From Tables 4–7, it is clear that whereas the prediction significance of some of the nutritional indices was progressively attenuated after additional variables were included in the multivariate models, in other instances there was a little change, or even an increase in significance. Such variations may help to assess the relative robustness of mortality prediction, by the different (e.g. nutrient) variables, and for the different mortality categories.

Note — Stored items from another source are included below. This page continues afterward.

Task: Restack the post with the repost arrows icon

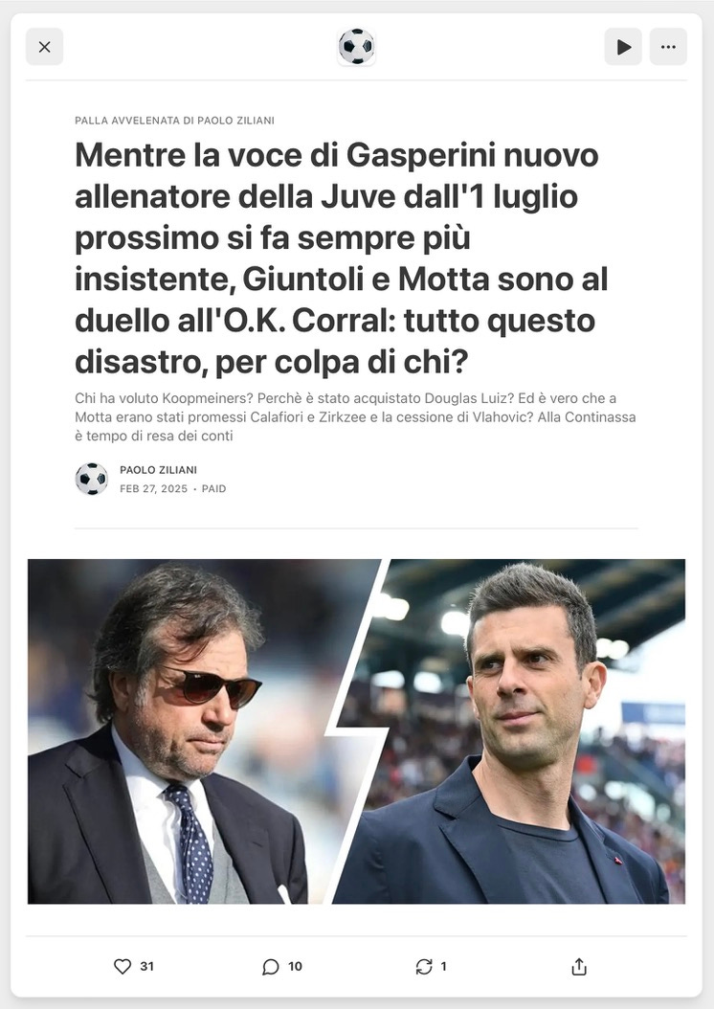Action: (x=424, y=966)
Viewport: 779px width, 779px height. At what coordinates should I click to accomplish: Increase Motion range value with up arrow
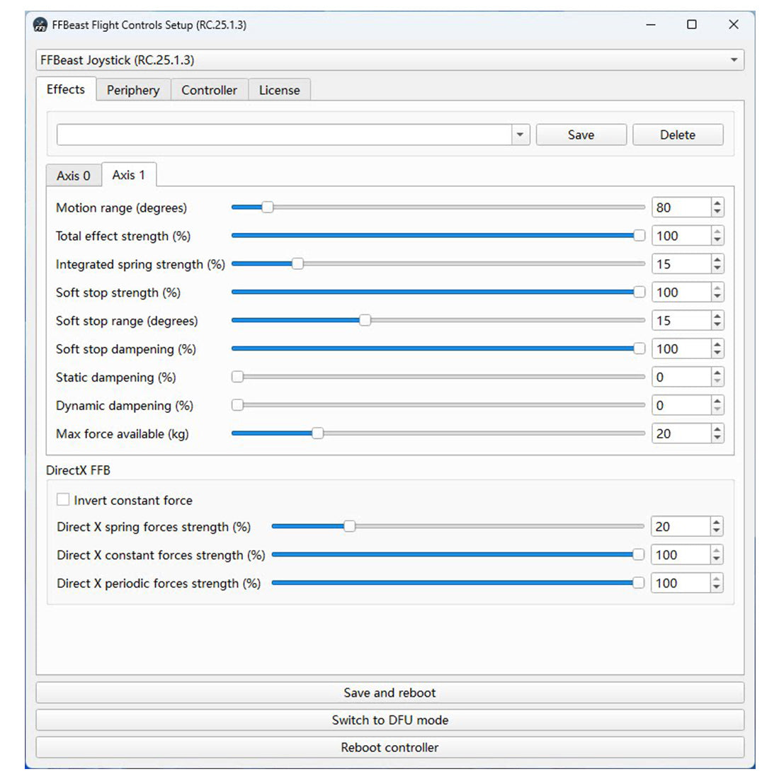tap(717, 203)
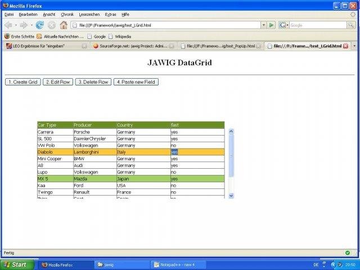This screenshot has width=360, height=270.
Task: Click the Firefox back arrow icon
Action: (x=8, y=25)

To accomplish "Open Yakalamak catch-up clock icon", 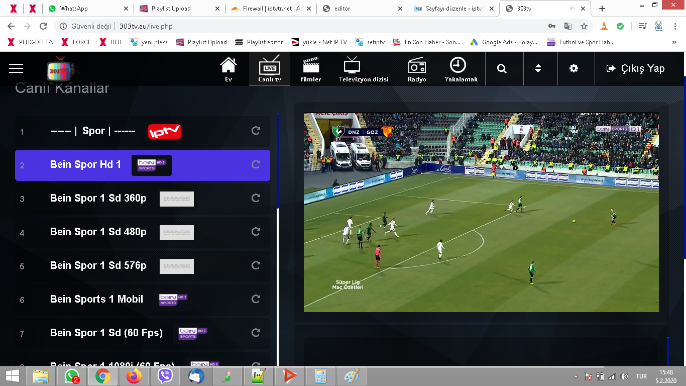I will click(x=461, y=69).
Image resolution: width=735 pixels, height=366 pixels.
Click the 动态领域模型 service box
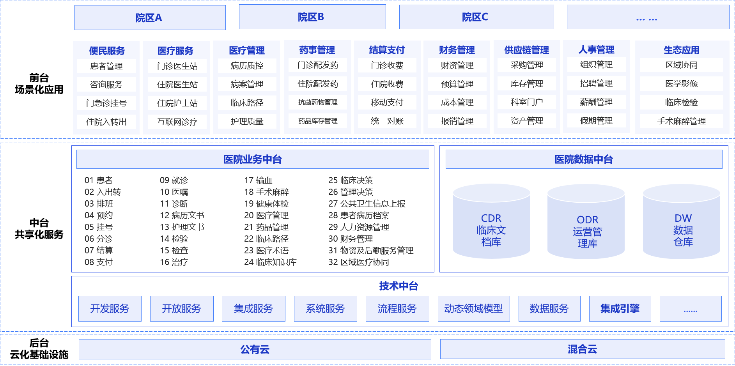point(473,309)
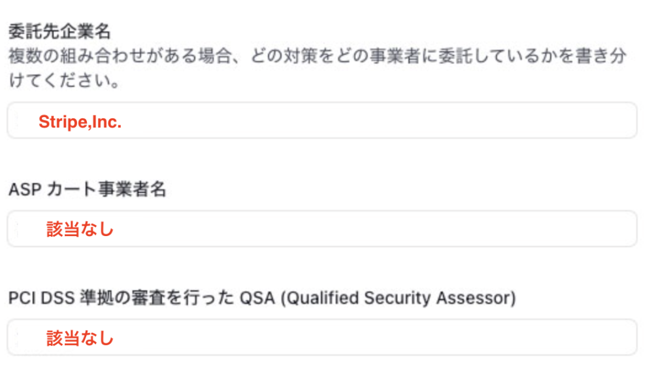Focus the ASP カート事業者名 text box
Screen dimensions: 669x376
(x=321, y=229)
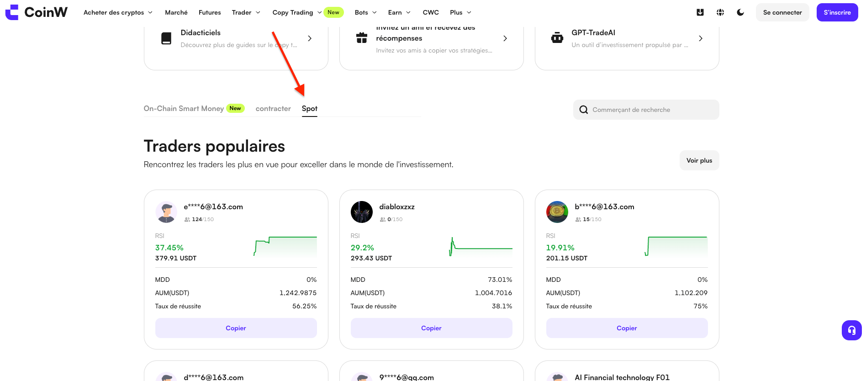Image resolution: width=866 pixels, height=381 pixels.
Task: Expand the Plus dropdown menu
Action: coord(460,12)
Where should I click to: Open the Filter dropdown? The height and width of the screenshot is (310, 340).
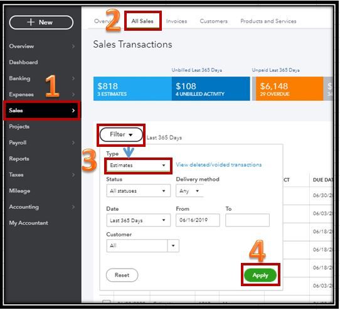(x=121, y=134)
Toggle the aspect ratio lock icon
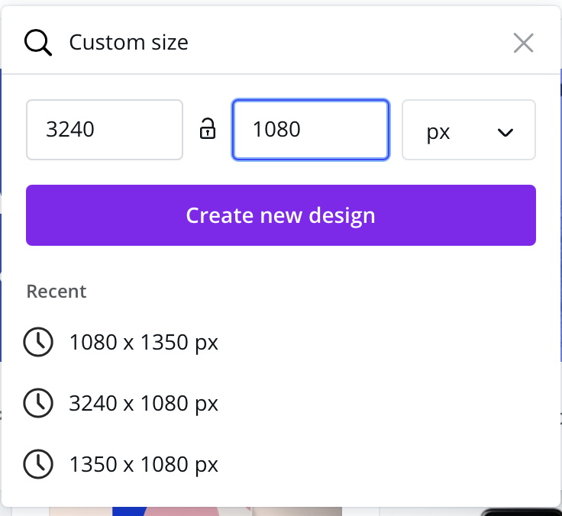 point(208,130)
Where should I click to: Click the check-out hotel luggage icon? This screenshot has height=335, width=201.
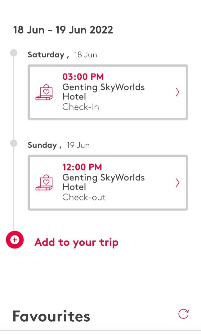[x=44, y=183]
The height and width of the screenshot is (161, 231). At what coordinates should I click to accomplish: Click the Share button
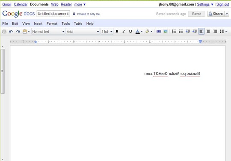216,14
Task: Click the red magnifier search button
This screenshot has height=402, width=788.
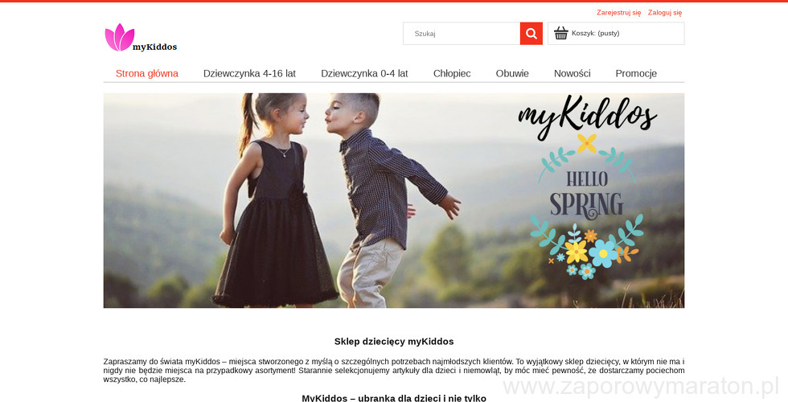Action: tap(531, 34)
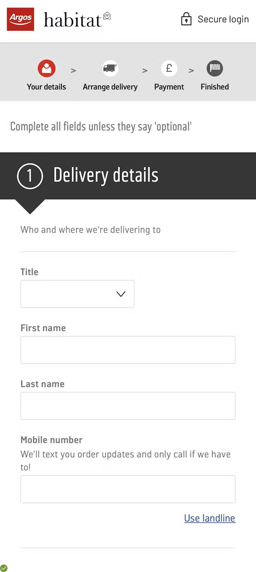Click the habitat brand logo
The image size is (256, 572).
pyautogui.click(x=77, y=20)
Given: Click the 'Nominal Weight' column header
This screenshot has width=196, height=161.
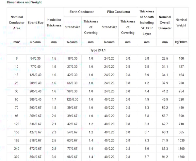Looking at the screenshot, I should coord(181,22).
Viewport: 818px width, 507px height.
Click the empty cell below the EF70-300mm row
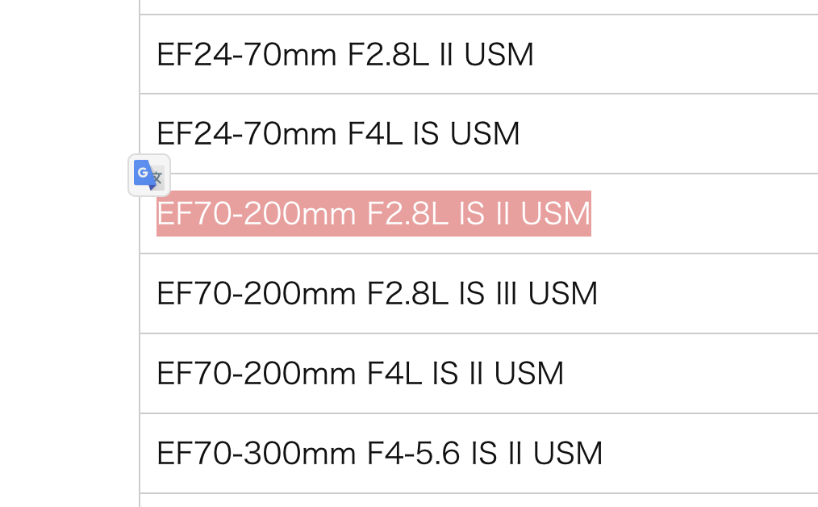tap(479, 501)
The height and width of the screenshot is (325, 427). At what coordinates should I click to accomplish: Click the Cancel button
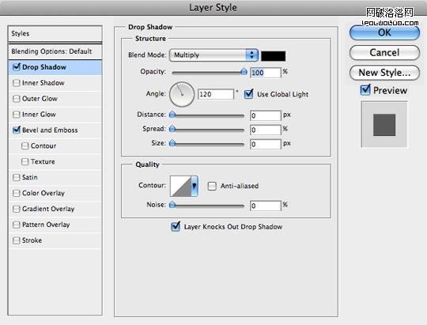384,52
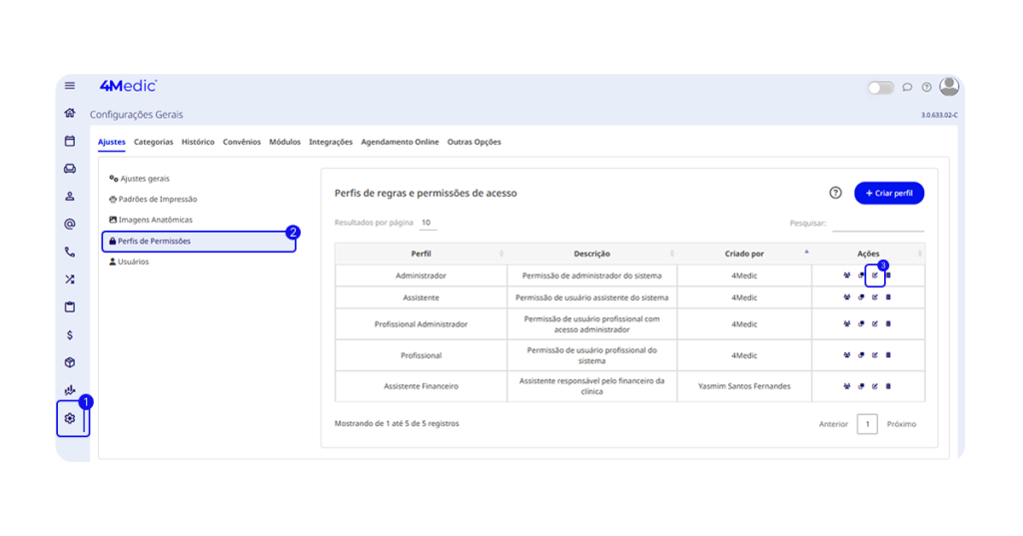1023x536 pixels.
Task: Select Usuários in the left settings menu
Action: point(133,262)
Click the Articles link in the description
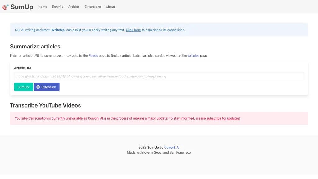The height and width of the screenshot is (179, 318). [x=193, y=56]
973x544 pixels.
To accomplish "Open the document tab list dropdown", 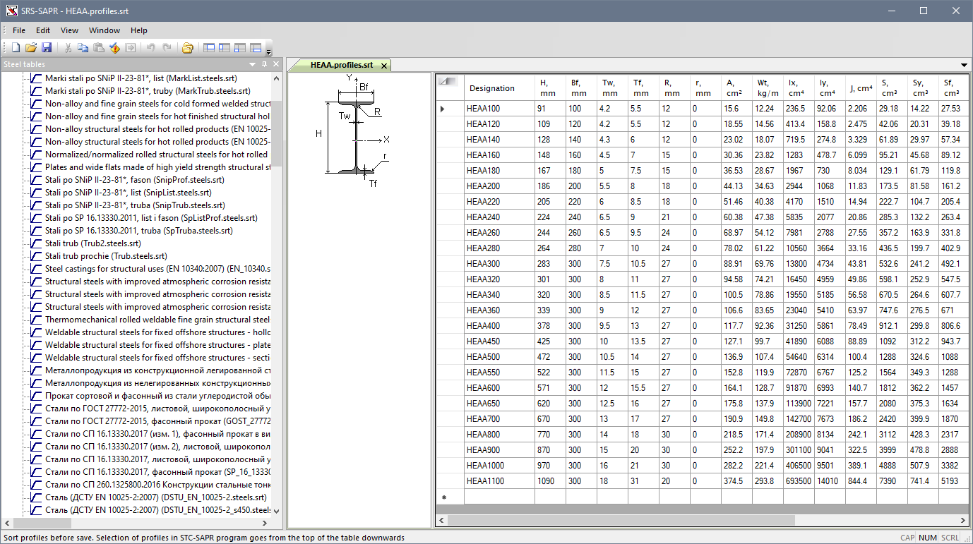I will pyautogui.click(x=965, y=66).
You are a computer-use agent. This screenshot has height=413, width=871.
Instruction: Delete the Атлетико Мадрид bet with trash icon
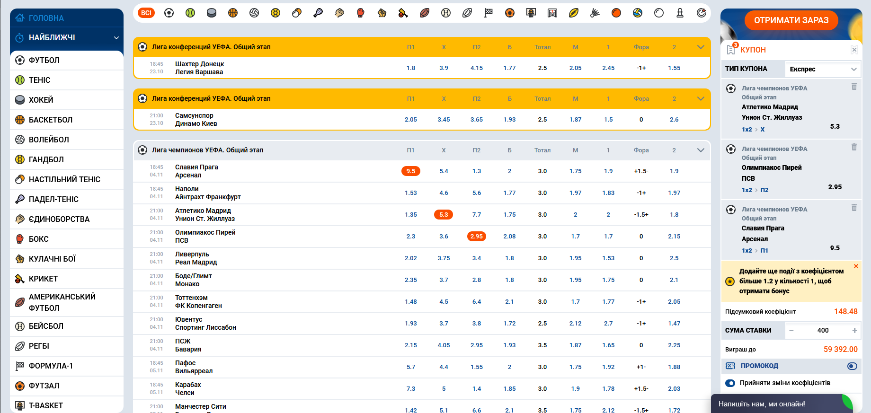click(854, 87)
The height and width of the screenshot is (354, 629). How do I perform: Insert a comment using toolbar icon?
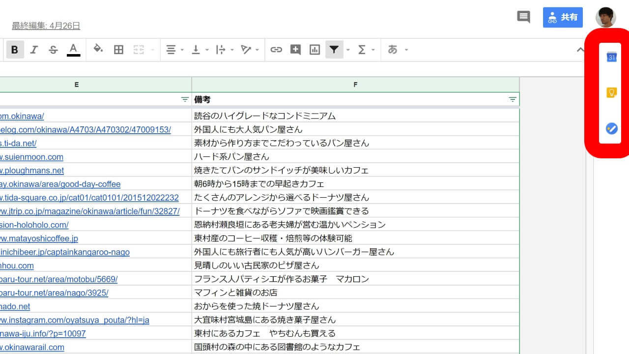(x=295, y=50)
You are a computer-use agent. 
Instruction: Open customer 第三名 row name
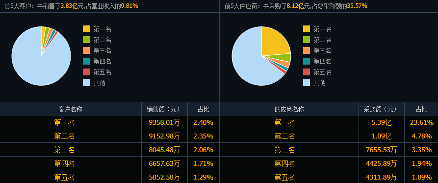coord(65,150)
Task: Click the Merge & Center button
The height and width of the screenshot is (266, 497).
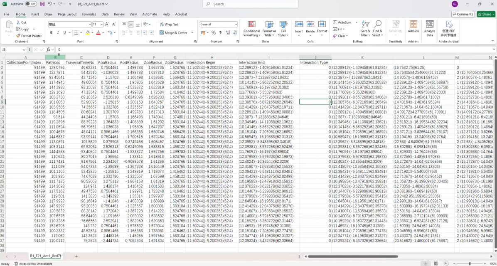Action: coord(176,33)
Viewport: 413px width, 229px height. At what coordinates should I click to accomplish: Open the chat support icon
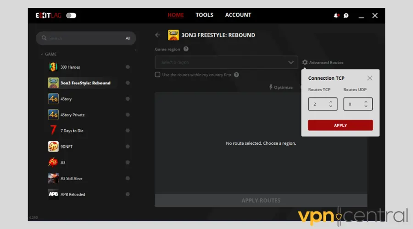coord(346,16)
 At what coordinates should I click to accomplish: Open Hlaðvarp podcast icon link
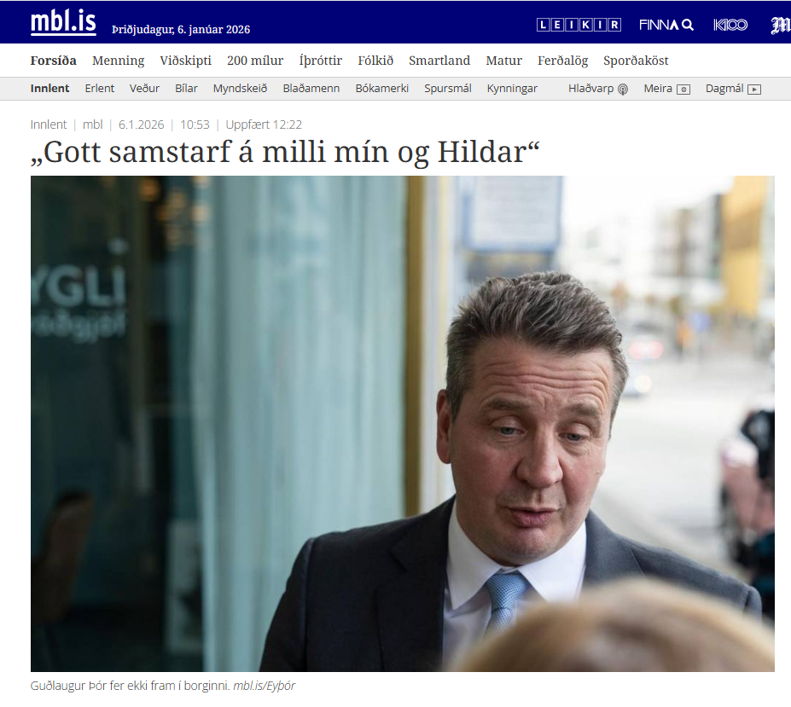click(598, 89)
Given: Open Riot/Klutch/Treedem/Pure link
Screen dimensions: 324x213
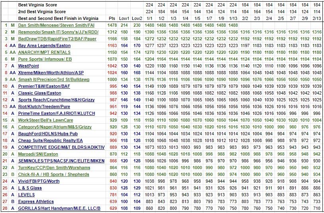Looking at the screenshot, I should (x=44, y=107).
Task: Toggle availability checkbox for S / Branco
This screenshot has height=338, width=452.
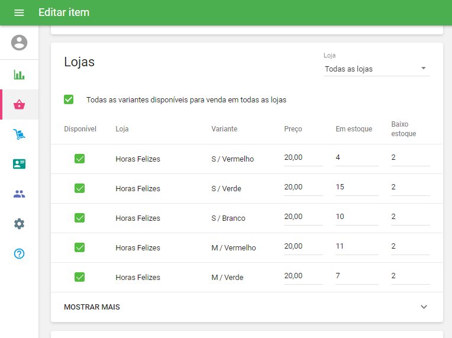Action: [x=79, y=218]
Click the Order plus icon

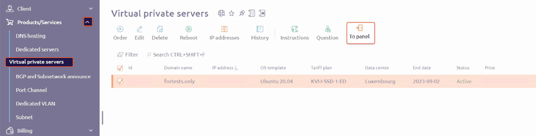point(120,29)
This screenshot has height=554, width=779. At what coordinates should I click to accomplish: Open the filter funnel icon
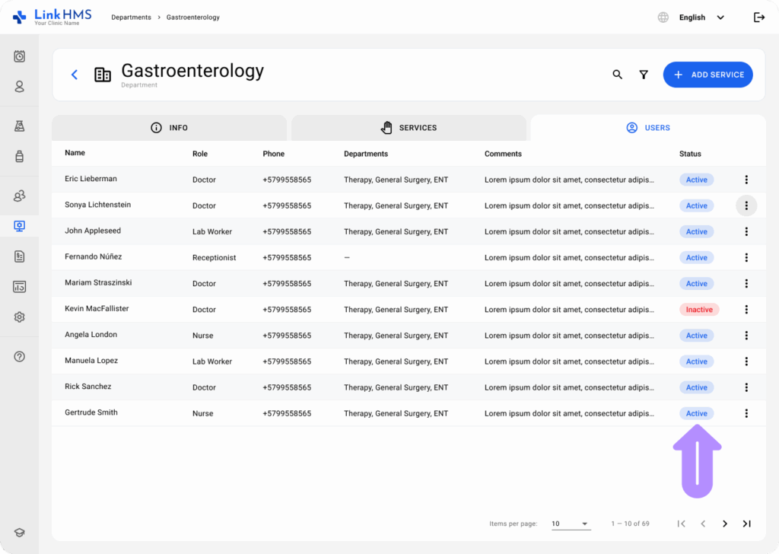644,75
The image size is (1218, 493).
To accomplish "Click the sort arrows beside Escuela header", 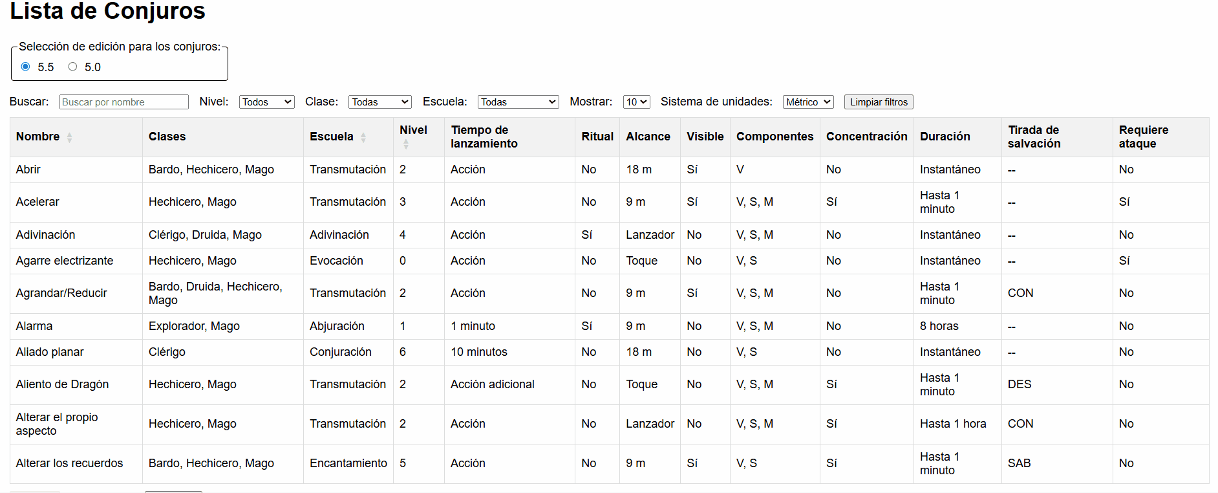I will (x=363, y=137).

In conclusion, a number of baseline nutrient status indices with ‘redox-modulatory’ connotations appear to predict all-cause, primary vascular disease, cancer or respiratory disease mortality in older British adults. Of these, plasma Se, Zn and Fe appeared to be especially robust, with plasma vitamins C, E and carotenoids being predictive in some, but not all, of the models examined. Some of the status indices (especially plasma Cu) appeared to reflect acute-phase status; others (including dietary intakes of certain nutrients) may have reflected the robustness of appetites and dentition, and ‘healthiness’ of lifestyles (see Khaw et al. (Reference Khaw, Wareham and Bingham40)). Future studies should attempt to determine, first, which nutrients are the most frequent predictors of all-cause and specific-cause mortality in different populations, and second, whether these predictions can imply causal relationships, such that dietary or other interventions might promote disease-free longevity.
Acknowledgements
The survey was commissioned jointly by the Department of Health and the Ministry of Agriculture, Fisheries and Food, whose survey responsibility has since been transferred to the Food Standards Agency. It was carried out by the National Centre for Social Research, formerly Social and Community Planning Research in conjunction with the Micronutrient Status Laboratory of the MRC Dunn Nutrition Unit, now part of MRC Human Nutrition Research. The survey datasets were obtained from the survey commissioners, the University of Essex Data Archive and the Social Survey Division of the Office for National Statistics. We are indebted to Dr H. Trevor Delves and staff of the Trace Element Unit of the University of Southampton for the Se analyses and to Claire Deverill and Marie Sanchez (National Centre for Social Research) for their assistance in obtaining the mortality data. All the three authors were active in the data analysis, its interpretation and in preparing the manuscript, and in addition, G. D. M. advised on, and interpreted, the statistical analyses. There were no conflicts of interest. Funding was provided by the Medical Research Council. C. J. B. coordinated the dataset, drafted and submitted the manuscript and contributed to the data analysis; M. H. and G. D. M. contributed to the data analysis and helped to revise the manuscript.